IN VITRO MULTIPLICATION OF OLD PEAR CULTIVARS

In 2012, a project was started to evaluate the resistance of pear landraces and older cultivars grown in the Czech Republic to fire blight. A key part of the project was also testing of applicability of different in vitro culture media and methods of artificial inoculation under in vitro culture conditions. Therefore, the purpose of this study was to develop an efficient protocol for rapid in vitro shoot multiplication of older pear cultivars and landraces. The donor shoots were obtained in March from mature trees grown at the Research and Breeding Institute of Pomology (RBIP) Holovousy Ltd., Department of Genebanks (Holovousy 1, 50801, Horice, Czech Republic). Selected genotypes were successfully established in vitro using mercuric chloride as sterilization solution. For initiation of multiplication, five Murashige and Skoog (MS) media containing 1, 2 and 4 mg L^-1 BAP (6-benzylaminopurine) or 0.5 and 1 mg L^-1 TDZ (thidiazuron) were evaluated. Multiplication rate was defined as the number of newly formed shoots (>10 mm) per initial shoot tip after four weeks of culture. The effect of the two growth regulators on callus formation and shoot morphologywas determined.

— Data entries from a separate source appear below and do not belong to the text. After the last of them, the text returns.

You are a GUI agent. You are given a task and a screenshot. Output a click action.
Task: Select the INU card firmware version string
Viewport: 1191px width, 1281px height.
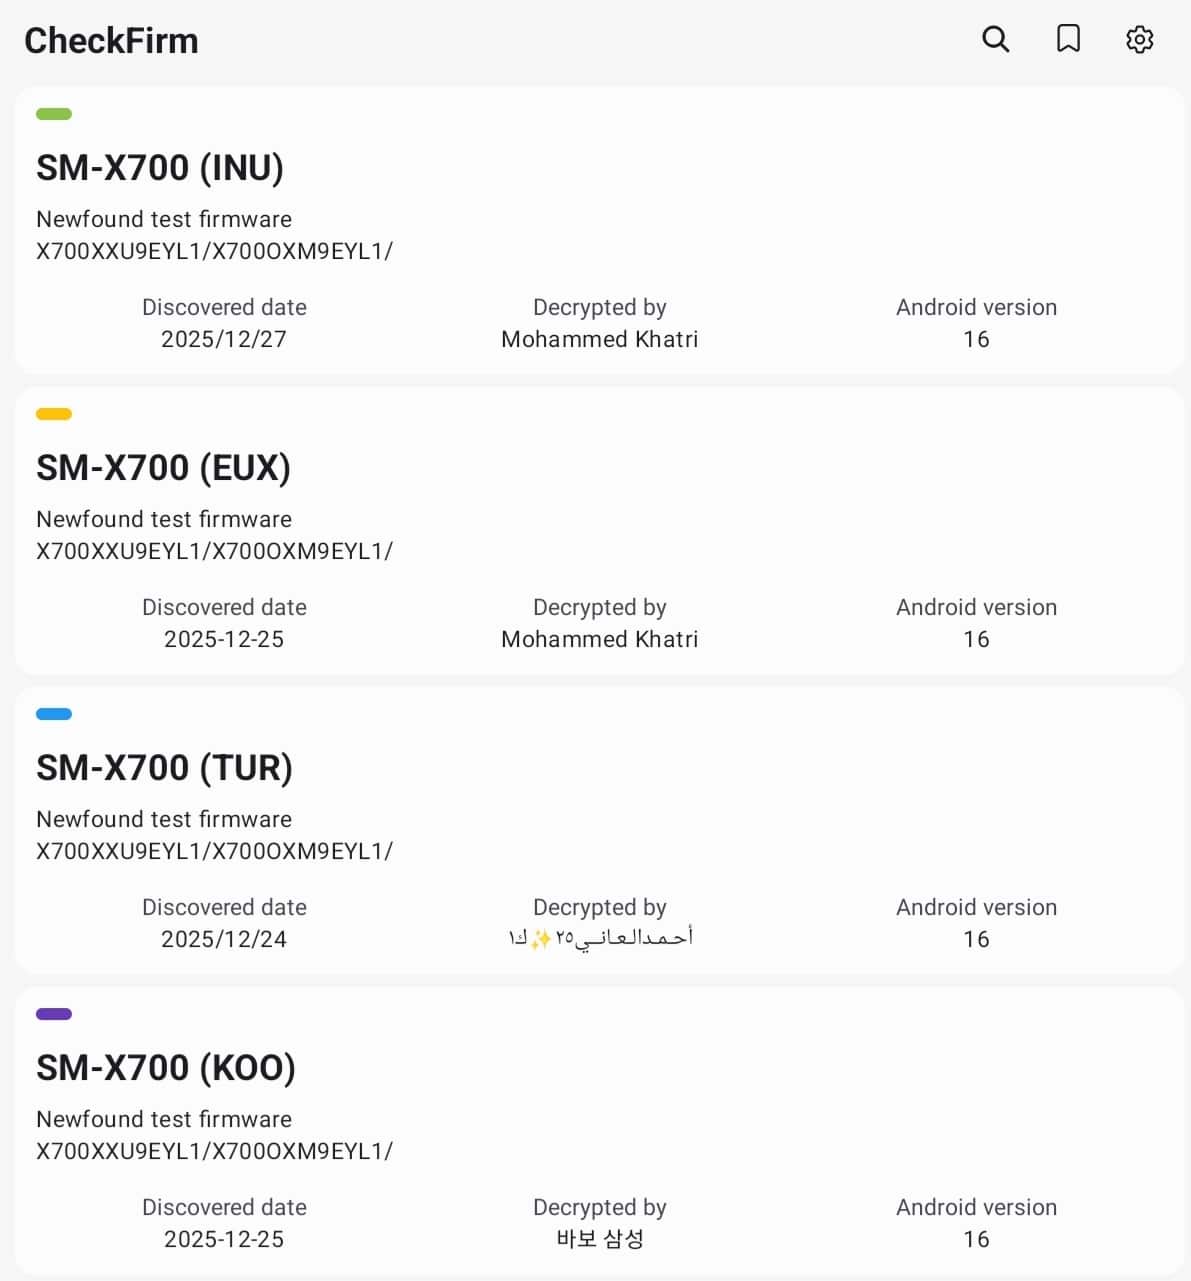[214, 251]
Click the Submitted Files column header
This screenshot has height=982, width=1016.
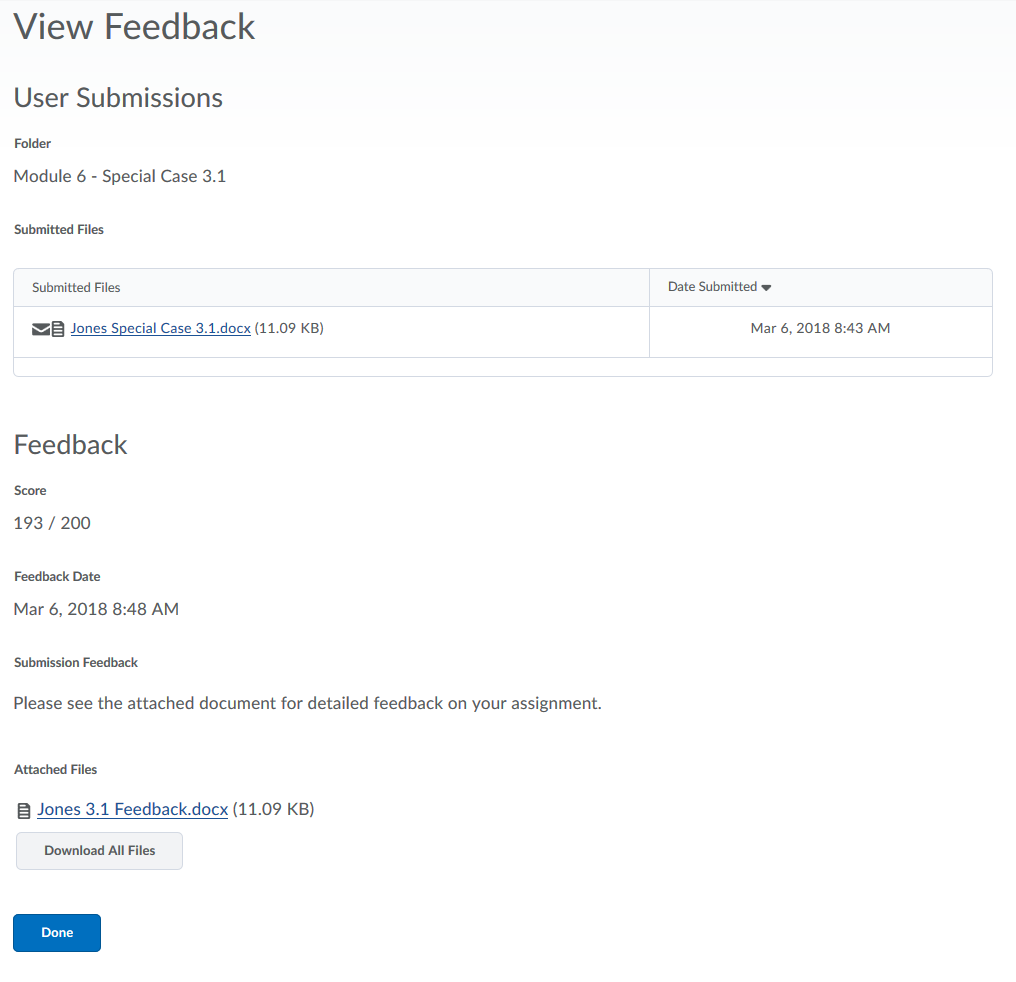click(76, 288)
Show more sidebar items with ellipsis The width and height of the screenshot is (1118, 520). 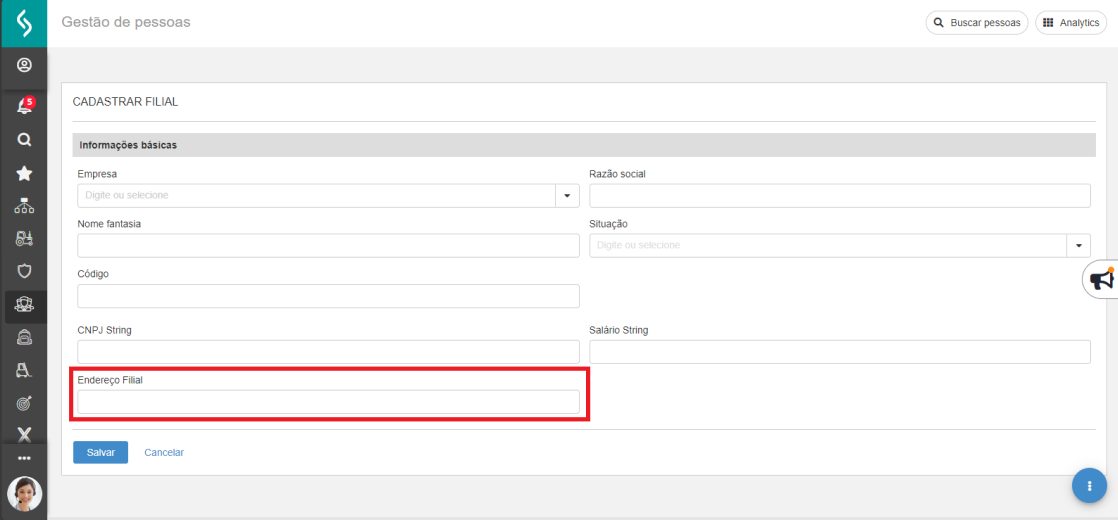click(24, 458)
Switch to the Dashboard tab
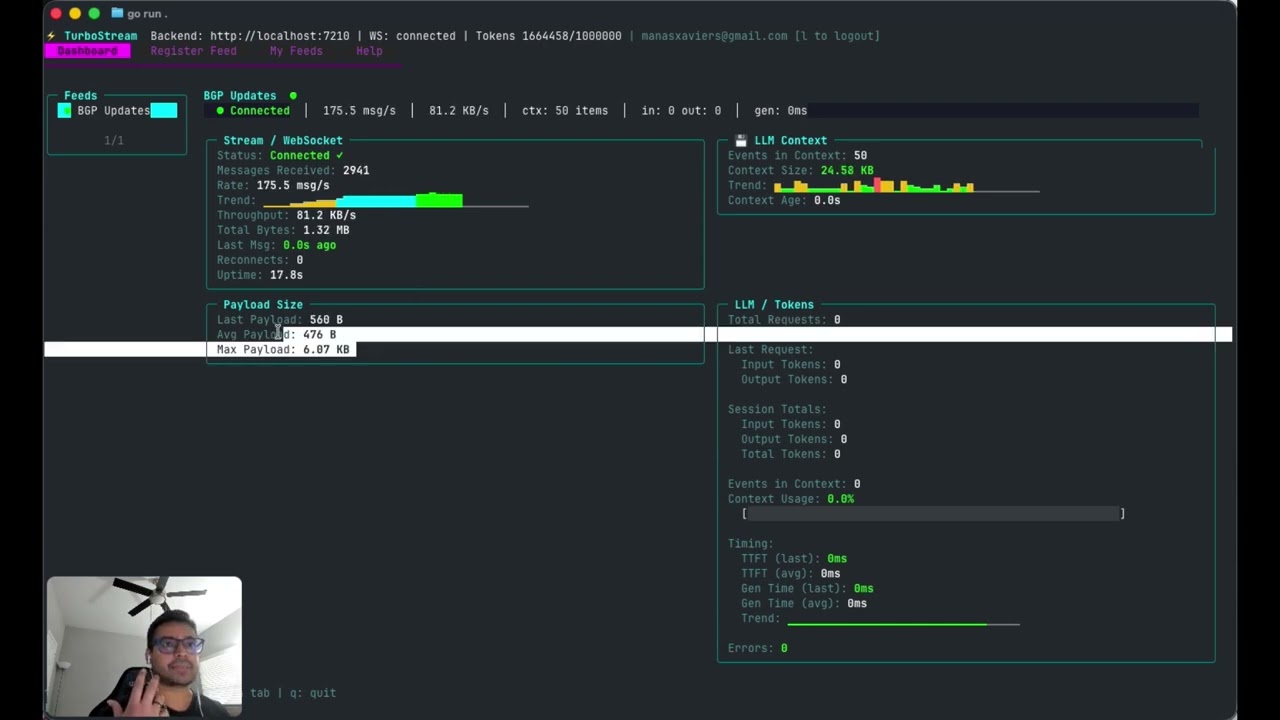1280x720 pixels. [x=87, y=51]
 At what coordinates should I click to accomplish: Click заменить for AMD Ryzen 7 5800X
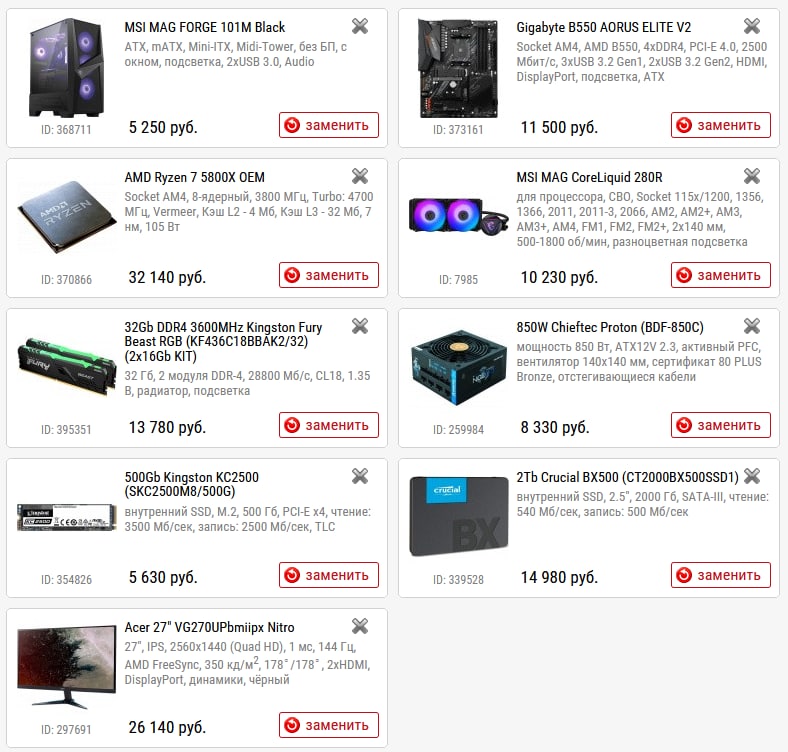coord(329,275)
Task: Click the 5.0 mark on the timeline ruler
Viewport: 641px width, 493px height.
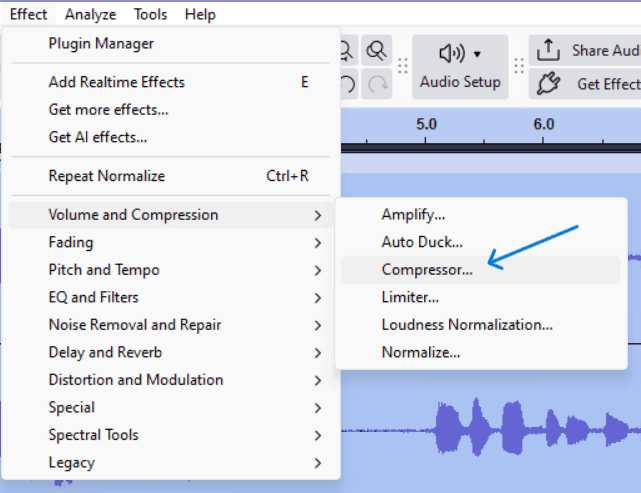Action: (x=426, y=124)
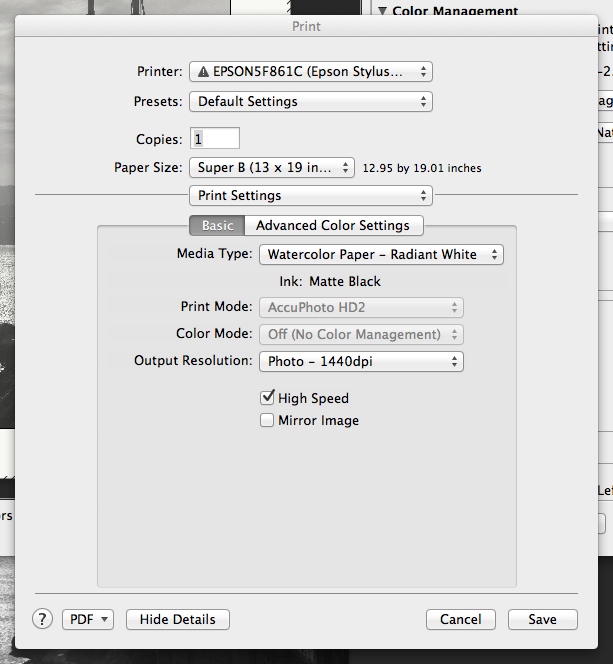Screen dimensions: 613x664
Task: Click the Print Mode AccuPhoto HD2 dropdown
Action: pyautogui.click(x=361, y=308)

Selected pear cultivars differed in their multiplication and development potential on the evaluated media. Generally, the highest proliferation rate was obtained for pear cultivar ‘General Leclerc’ that produced 7.3 in vitro shoots (>10 mm) on MS medium containing 1 mg L^-1 TDZ. Results obtained in our study confirmed preliminary findings that TDZ was an important plant growth regulator for proliferation and growth in pear micropropagation.